Erioscyphella sinensis

Erioscyphella sinensis

Erioscyphella sinensis (Z.H. Yu & W.Y. Zhuang) Sasagawa, Tochihara & Hosoya
シイカシヒナノチャワンタケモドキ。4月17日撮影。

[特徴]
落葉の主に上面に散生ないしやや群生する。子嚢盤は椀形から平開し、さらにはやや凸型になり、径 1 mm. 以下。 子実層面は白色、縁は全縁、外面も白色でやや長い白色の毛に被われる。柄は細く、比較的長い。同様の毛に被われる。-- 子嚢は円筒形、先端は僅かに肥厚し、頂孔はメルツァー試薬で青変するが、微小で、確認しづらい場合がある。基部にかぎ形構造は見られない。8胞子を束状に生じる。45-54 × 4.5-5.2 μm. -- 側糸は直線的太針状、無色、薄壁、基部に隔壁があり、最大径 2.2-2.6 μm.、先端は子実層より 5-10 μm. 程度突出する。 -- 子嚢胞子は糸状で射出されたものは緩やかな弓形、両端はやや細くなって尖る。無色、薄壁、平滑、隔壁は認められず、微小な油球状内容物がある。31-37 × 0.5-0.7 μm. -- 托組織の詳細を観察できなかったが、髄層は径 2-3 μm. の菌糸からなる絡み合い菌糸組織、外皮層は 20 × 5 μm. 程度までの矩形状の細胞からなり、共に無色。 毛状菌糸は最外層の細胞より生じ、無色、薄壁、少数の隔壁があり、表面全体が細かい顆粒状、先端はやや細まり、丸い。 顕著な内容物は見られないが、時に先端付近に無色泡状の内容物があり、また先端に不定形無色の付着物が見られることがある。57-70 × 2.5-3.5 μm.

[コメント]
照葉樹林内の落葉に発生していたもの。
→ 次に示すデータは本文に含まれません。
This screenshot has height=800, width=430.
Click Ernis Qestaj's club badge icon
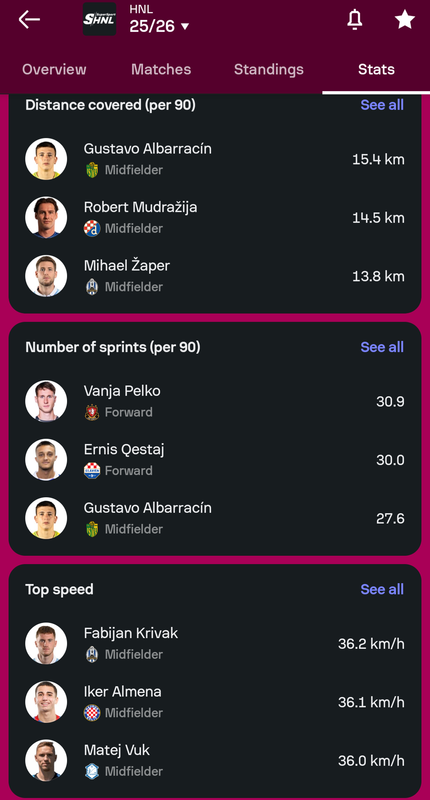click(x=92, y=471)
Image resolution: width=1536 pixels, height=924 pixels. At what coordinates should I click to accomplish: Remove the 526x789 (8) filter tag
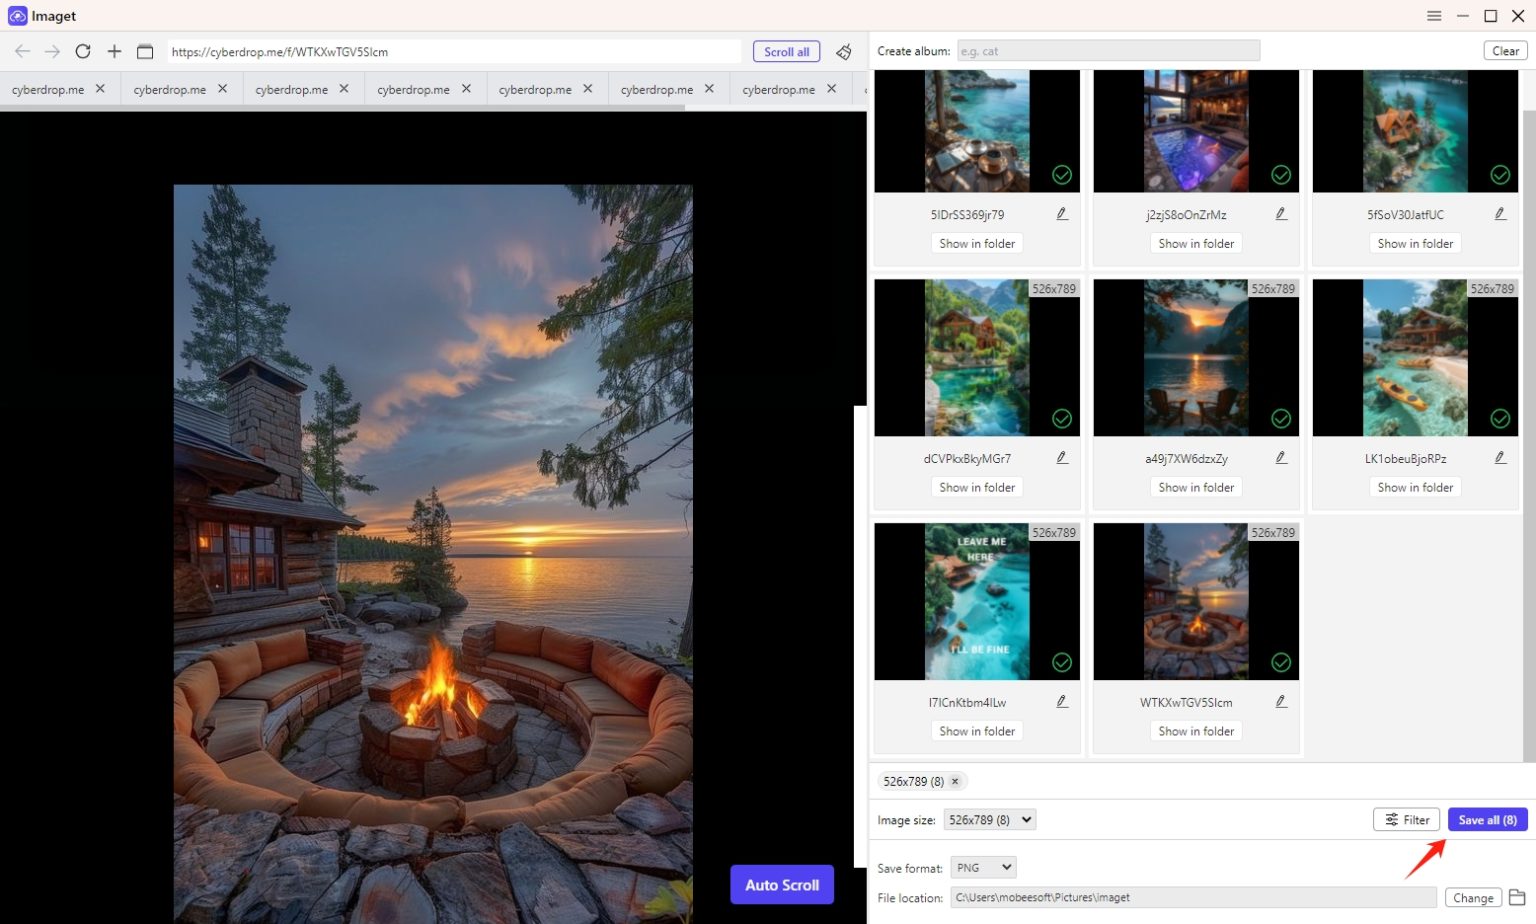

寄主はおそらくアラカシ (Quercus glauca)。春から初夏頃に見られる。子嚢盤は薄く、柄も細長くて全体に脆弱な感じがする。 Tochihara and Hosoya (2022) に拠ると、国内では主にシイ類(Castanopsis 属)から記録されているようである。 Yu and Zhuang (2002) の原記載では Lachnum mapirianum の変種 L. mapirianum var. sinense Z.H. Yu & W.Y. Zhuang として記載され、子嚢胞子は 21-35 × 0.5-0.8 μm. となっている。 一方、Su et al. (2023) の Erioscyphella 属各種の形態的特徴の比較表 (Table 3) では E. sinensis の子嚢胞子の大きさは 40-52 × 0.6-1 μm. 等とされている。 かなり異なるのが不審だったが、上記表中で E. sinensis のものとして示されている特徴や数値は、すべて Yu and Zhuang (2002) で示された L. mapirianum var. mapirianum(基準変種)のそれである。

[参考文献]
Su et al. (2023): Two new species of Erioscyphella (Lachnaceae) from southwestern China. (Current research in environmental & applied mycology (Journal of fungal biology) ; 13(1), p. 16-33).
Tochihara and Hosoya (2022): Examination of the generic concept and species boundaries of the genus Erioscyphella (Lachnaceae, Helotiales, Ascomycota) with the proposal of new species and new combinations based on the Japanese materials. (MycoKeys ; 87, p. 1-52).
Yu and Zhuang (2002): New taxa and new records of Lachnum and Arachnopeziza (Helotiales, Hyaloscyphaceae) from tropical China. (Nova Hedwigia ; 74(3-4), p. 415-428).